I consider myself a socially progressive person, have been a vocal supporter of LGBT issues since high school
Published: November 24, 2011
I’m 26, straight and male. I consider myself a socially progressive person, have been a vocal supporter of LGBT issues since high school, and was president of my college Gay-Straight Alliance. Here’s my issue: I fully support the trans community. I have numerous friends in varying states of transition and I’m 100 percent behind them. But in my own dating life, I wouldn’t feel comfortable dating/having sex with a woman who had at one point in her life been a man. I realize I wouldn’t be fucking a dude, but it’s a mental hurdle I can’t clear. All my LGBTQA friends – be they trans, gay, bi – call me a transphobe, because if I were truly on their side, if I truly “understood,” then sex with a MTF straight woman would be no different than sex with a cisgender straight woman. Do I have the right to not feel comfortable with the idea (or reality) of having sex with these women and still consider myself a supporter of the trans community? Are my friends being unreasonable by judging me against their schema of appropriate sexuality? Or am I a hypocrite?

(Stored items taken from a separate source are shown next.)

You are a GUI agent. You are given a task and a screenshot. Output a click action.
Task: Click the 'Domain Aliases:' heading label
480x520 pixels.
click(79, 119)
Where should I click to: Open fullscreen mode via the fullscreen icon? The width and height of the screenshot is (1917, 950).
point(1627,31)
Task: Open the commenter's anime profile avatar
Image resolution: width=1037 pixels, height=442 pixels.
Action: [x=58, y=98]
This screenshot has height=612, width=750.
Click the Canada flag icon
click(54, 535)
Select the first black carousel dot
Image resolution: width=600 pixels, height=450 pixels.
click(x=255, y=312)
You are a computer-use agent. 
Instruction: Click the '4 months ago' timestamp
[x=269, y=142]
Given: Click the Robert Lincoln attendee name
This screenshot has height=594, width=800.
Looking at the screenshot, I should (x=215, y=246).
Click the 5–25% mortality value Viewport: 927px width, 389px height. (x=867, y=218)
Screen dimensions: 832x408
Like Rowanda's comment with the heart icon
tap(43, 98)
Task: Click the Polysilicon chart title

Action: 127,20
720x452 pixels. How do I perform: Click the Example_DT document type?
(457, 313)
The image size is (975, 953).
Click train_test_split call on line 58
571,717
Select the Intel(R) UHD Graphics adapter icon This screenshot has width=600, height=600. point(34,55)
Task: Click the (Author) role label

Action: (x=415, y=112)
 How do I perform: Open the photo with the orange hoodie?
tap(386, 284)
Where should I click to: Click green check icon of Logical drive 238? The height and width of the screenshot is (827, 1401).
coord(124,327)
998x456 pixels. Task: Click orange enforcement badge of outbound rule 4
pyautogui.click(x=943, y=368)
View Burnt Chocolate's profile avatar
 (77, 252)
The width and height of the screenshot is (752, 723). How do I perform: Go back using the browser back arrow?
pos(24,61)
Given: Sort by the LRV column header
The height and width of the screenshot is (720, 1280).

Fears Real Activism Undermined [by] Dick
“He’s not transphobic – not in my book,” says Kate Bornstein, author, performer, “advocate for teens, freaks and other outlaws,” and herself a trans woman. “One more thing he’s not is straight. Sex-positive, supportive of trans folk and heterosexual? Cool! He’s a queer heterosexual – and some of my best friends are queer heterosexuals.”
As for your specific issue – you’re not attracted to trans women – Bornstein says that by itself isn’t evidence of transphobia.
“A queer heterosexual is just as entitled to the fulfillment of their sex and gender desires as anyone else,” says Bornstein. “Sometimes those desires depend on the nature of their lover’s body. Well, trans people have bodies that are different than cis people’s bodies. We’re two (or more) mints in one – a physical blend that attracts a lot of people. FRAUD just doesn’t happen to be one of them. The fact that he’s sensitive to that blending of genders in our bodies doesnot make him transphobic.”
What can you do about it?
“Go have good sex with cis women,” says Bornstein. (Don’t know what “cis” means in this context? See: tinyurl.com/cisdefine.)
Whatever else you do, FRAUD, Bornstein wants you to stop identifying as straight.
“He’s part of our queer tribe,” she says. “And who knows? One day, he might meet the right trans person.”
And who knows? One day, your cranky LGBTQA friends might accept who you are just as you’ve accepted them. Make an effort to use “attracted to cis women” in place of “wouldn’t feel comfortable dating” trans women, and you’ll hasten that day’s arrival.